La retenía en sus brazos. Eran maravillosos los
brazos de Tomás. Enérgicos, acaparadores, absolutistas...
—Mónica.
—Sí.
—¿Me oyes?
—Te oigo, te veo, te siento...
—¿Eres feliz?
¿Cuántas horas llevaban allí? Mónica empezó a
contarlas mentalmente, pero se detuvo a medio camino. Eran muchas, pero
transcurrieron como minutos.
—Mónica, no me has contestado.
Mónica tenía los ojos semicerrados. Tenía también la
maleta a sus pies, pero seguía abierta. Tendida en el lecho, miraba a Tomás
inclinado sobre ella.
Alzó las manos y cuadró el rostro de Tomás. Se reincorporó
y buscó sus labios. Los besó con ansiedad.
—Sí.
—Lo eres.
—Intensamente, Tomás. Como nunca llegué a soñar.
—¿Sabes, Mónica? Estoy como si... como si empezara a
vivir ahora. Como si conociera y poseyera a una mujer por primera vez.
¿Comprendes eso?
—¿Te has quitado los complejos de encima?

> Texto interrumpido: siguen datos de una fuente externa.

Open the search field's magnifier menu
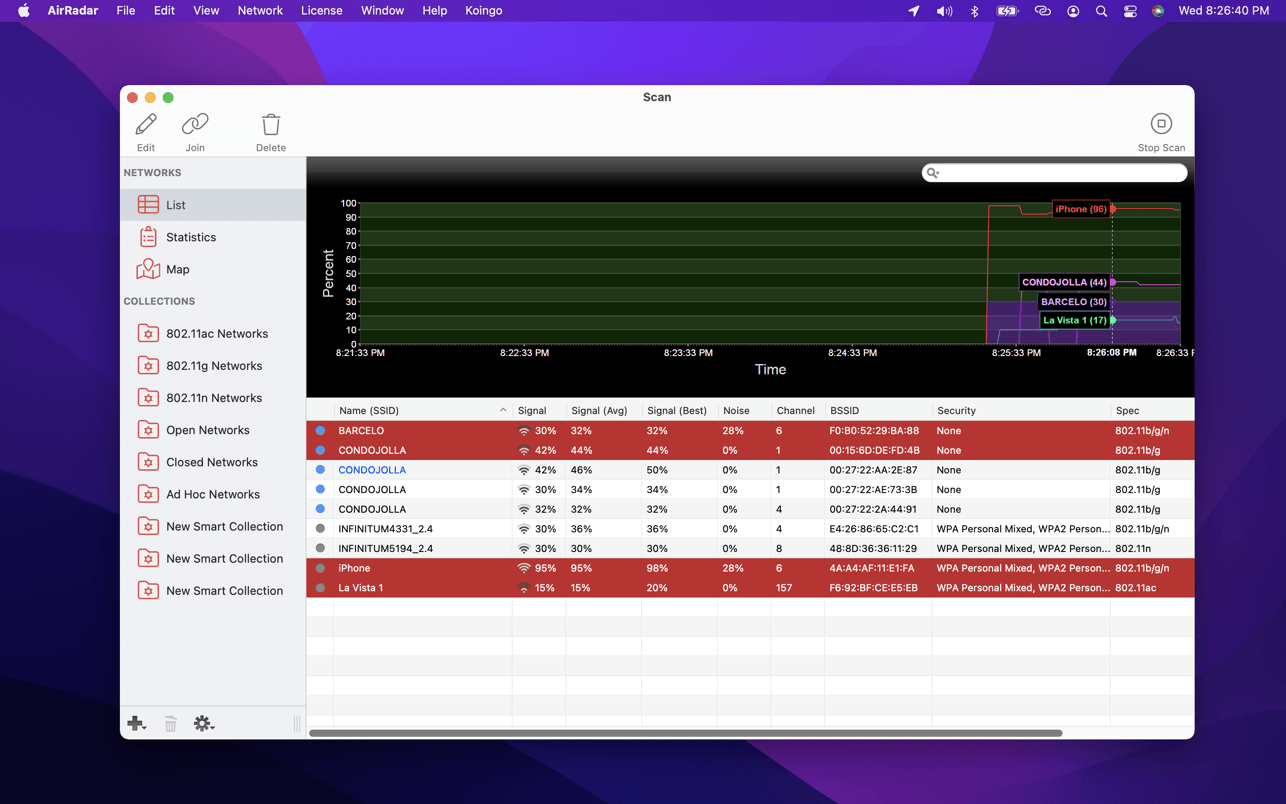 point(932,172)
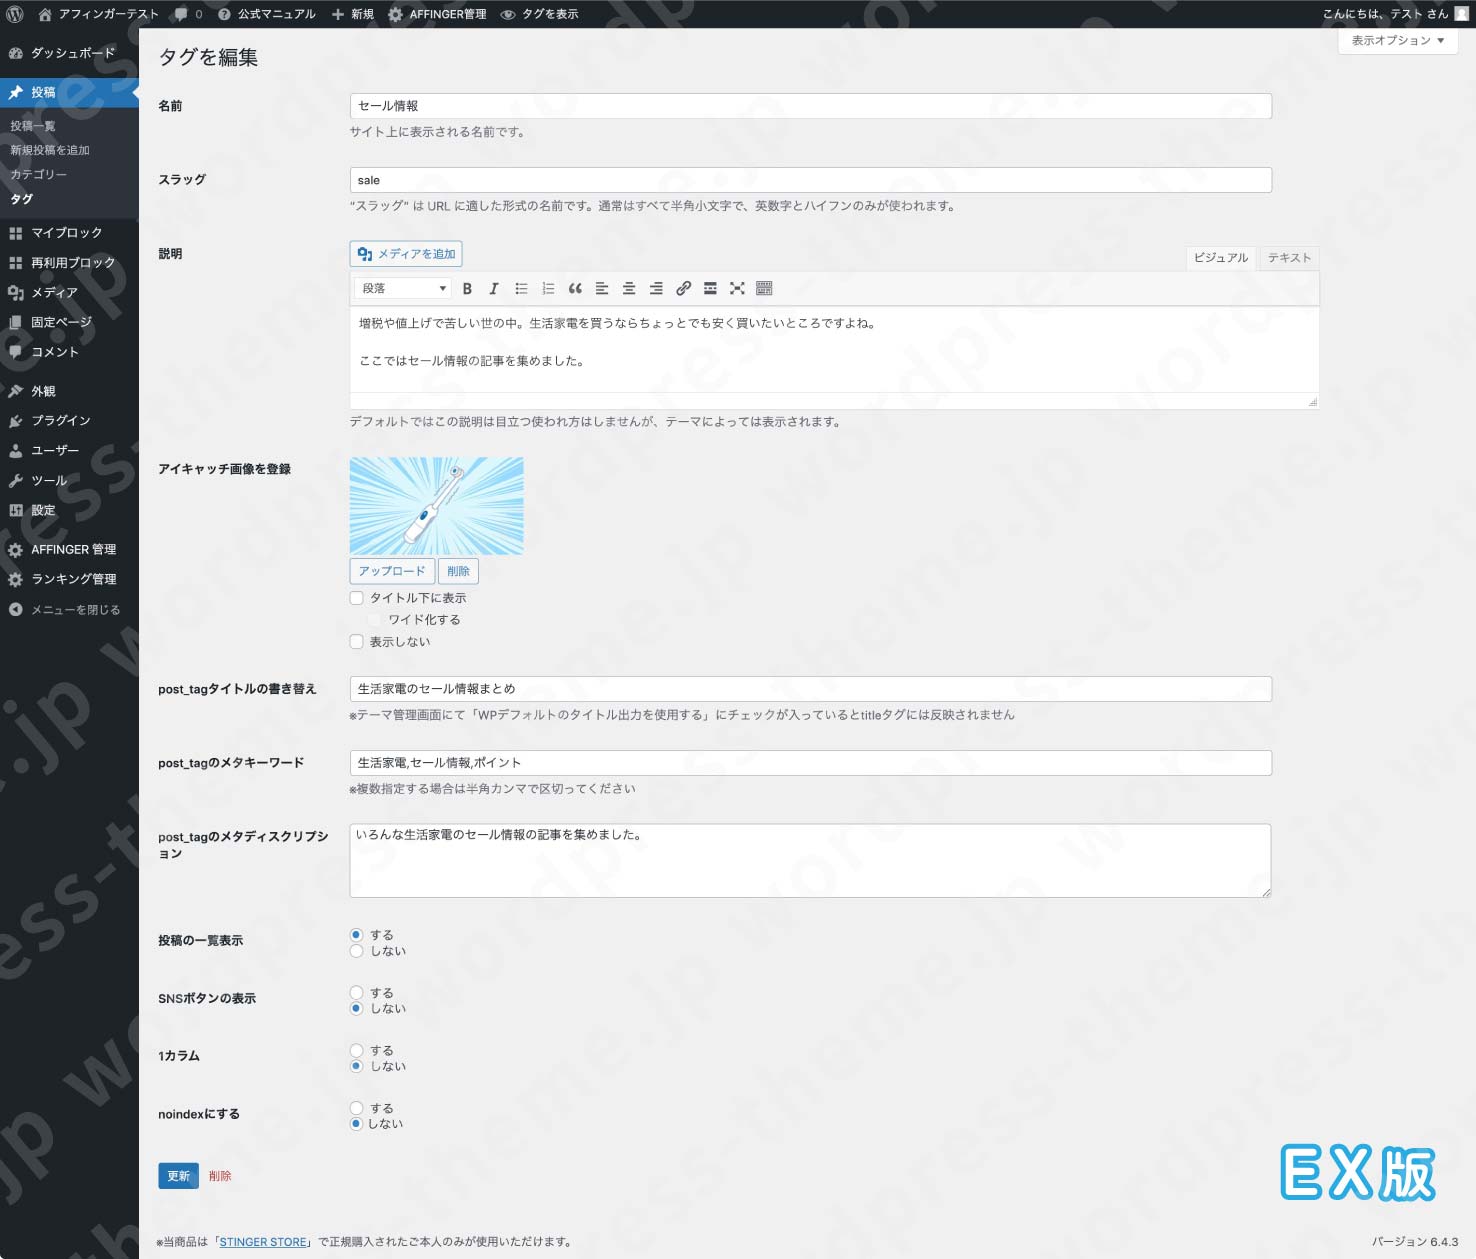This screenshot has height=1259, width=1476.
Task: Expand the 表示オプション panel
Action: (x=1396, y=42)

El rió. Sobre la boca femenina, su risa sabía como
una caricia.
—Tenemos al relojero en la tienda —rió Mónica—. No
debiste enviarlo a dormir fuera.
—El piso es nuestro, Mónica. Como si representara el
hogar verdadero.
Las horas seguían corriendo. Ni ella se daba cuenta,
ni Tomás reparó en el reloj.
Sonó el teléfono. La maleta seguía abierta, a medio
llenar. ¿Cuántas veces se había dispuesto Mónica a llenarla?
—El teléfono, Tomás.
La besaba.
—El te...
—Sí.
Pero no cogía el auricular. Ella extendió la mano y
lo asió.
—Diga.
—Soy Bernardina.
—Es tu hermana.
Tomás se agitó.
—¿Es que ni siquiera el día de la boda me van a dejar
en paz. —Tomó el receptor de manos de su mujer—. Dime, leoncita.
—Te pido perdón.
—Pues yo no te lo admito regalándote un bajo comercial,
leoncita.
—Es suficiente lo que has hecho por nuestros hijos.
Ellos te adoran.
—Por todo lo que vosotros me habéis despreciado.

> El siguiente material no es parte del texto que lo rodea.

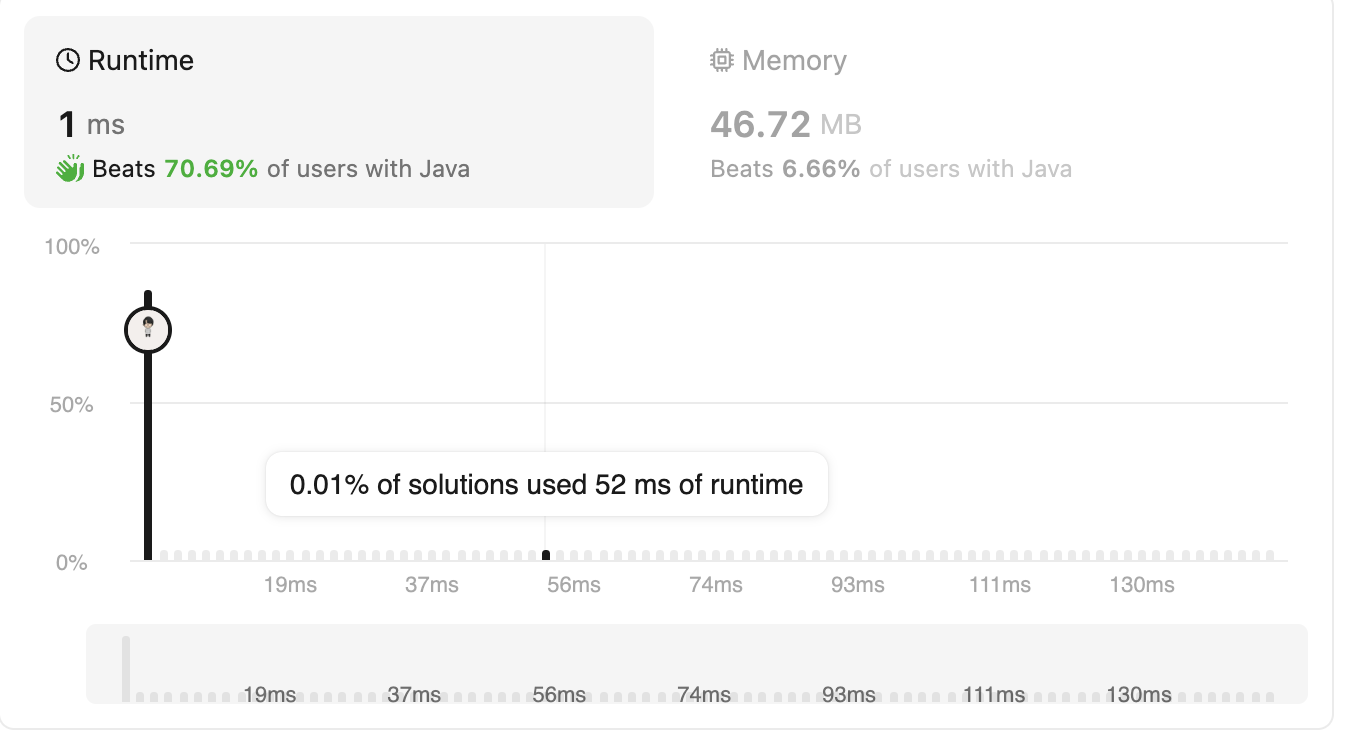Select the Runtime stats card
Screen dimensions: 1370x734
click(x=338, y=112)
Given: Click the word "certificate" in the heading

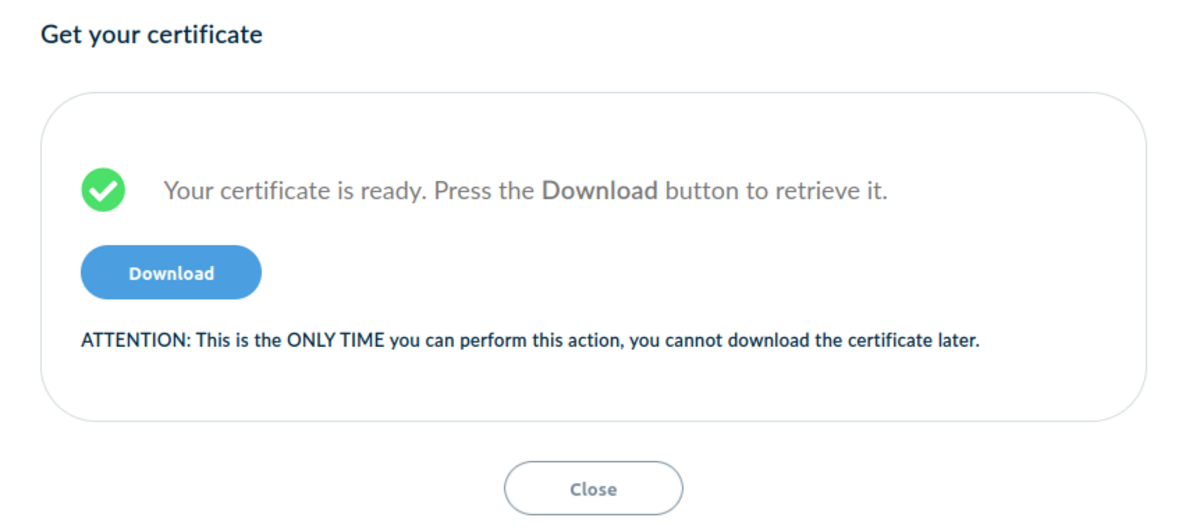Looking at the screenshot, I should 205,35.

¿Quieres dejarme en paz? Te perdono, os perdono. Hoy... tendré que perdonar
hasta a mi verdugo, si existiera éste. Soy feliz. Muy feliz, Bernardina.

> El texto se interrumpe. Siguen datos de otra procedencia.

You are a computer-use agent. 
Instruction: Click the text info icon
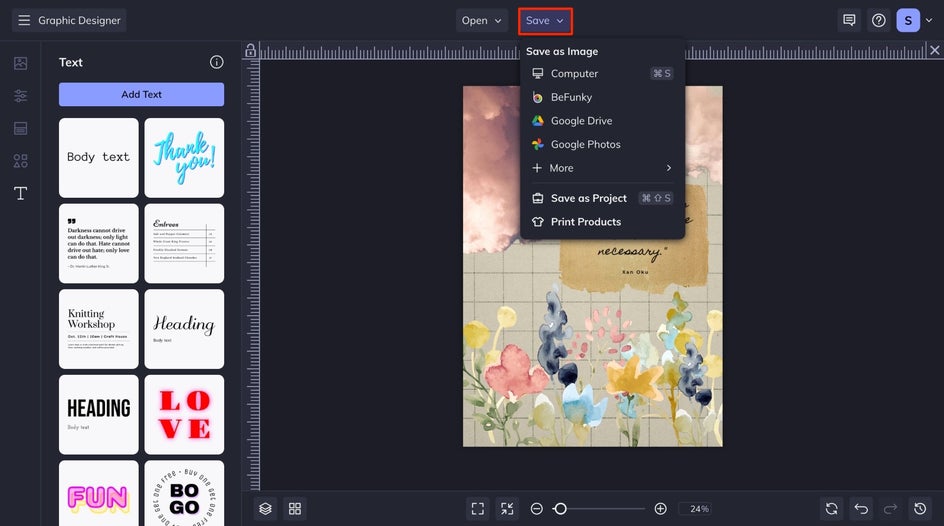point(217,62)
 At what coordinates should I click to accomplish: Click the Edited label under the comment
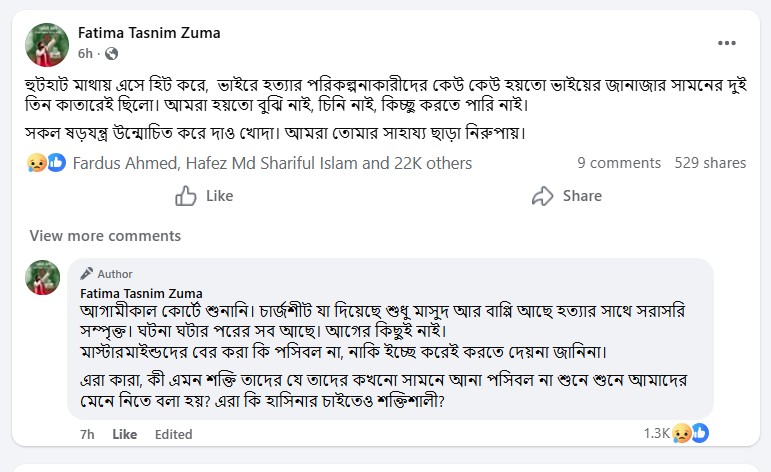coord(173,434)
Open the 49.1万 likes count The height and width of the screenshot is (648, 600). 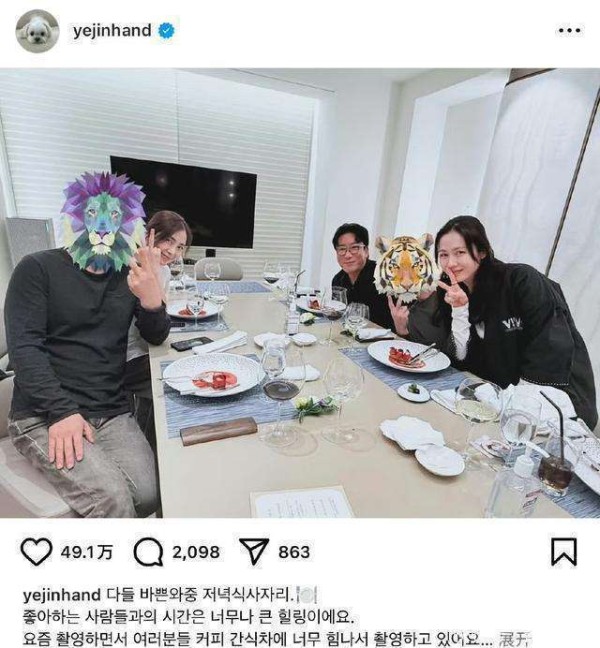click(86, 552)
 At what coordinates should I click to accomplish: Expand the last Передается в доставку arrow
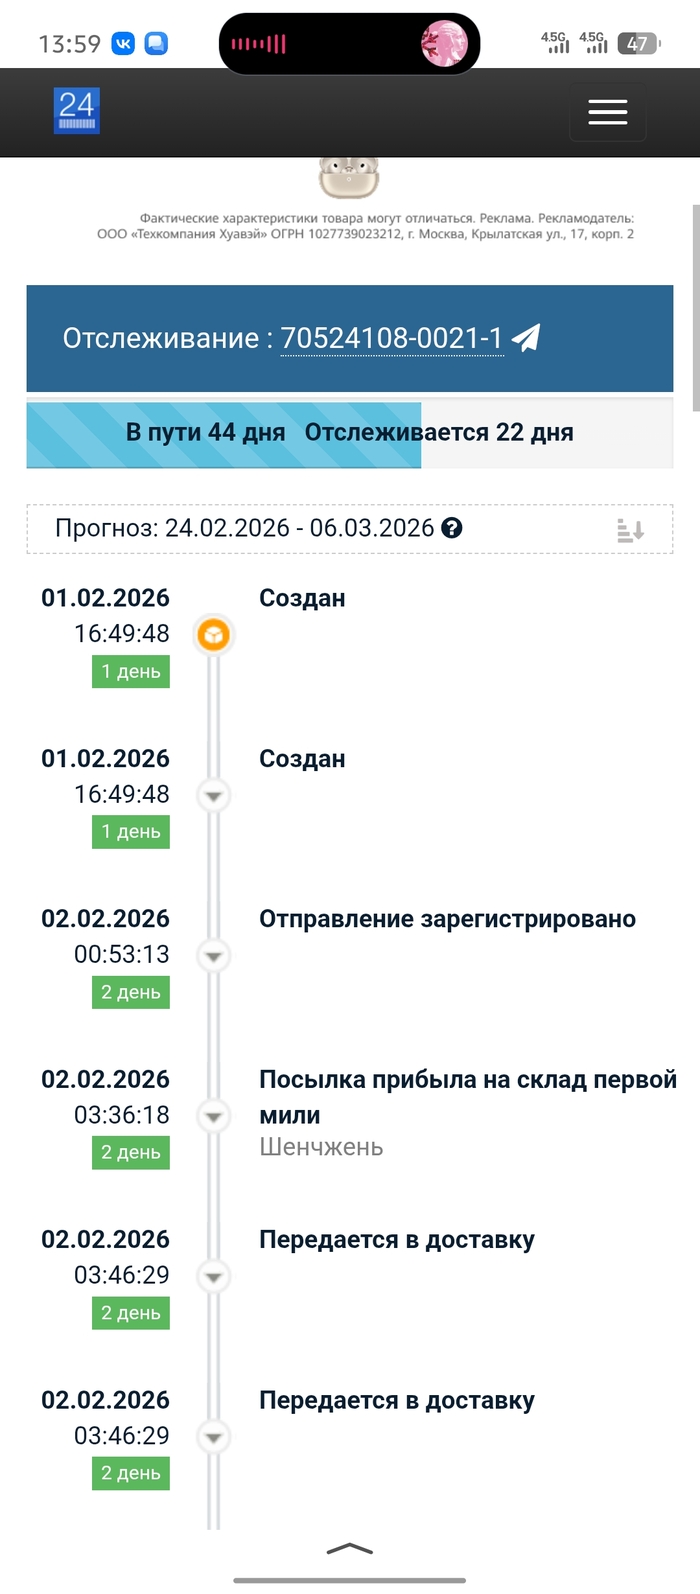(x=213, y=1437)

—He alegro, Tomás. Nos alegramos.
—De acuerdo.
Colgó y se volvió hacia su mujer. La apretó contra
sí. El cuerpo de Mónica era suave, se dejaba llevar. Era maravilloso sentirla
junto a sí. Saberla suya.
—Mónica...
—Tomás, te amo.
En la calle sonaban los ruidos de un nuevo día. El relojero,
con su mano sana, levantaba la persiana de la tienda.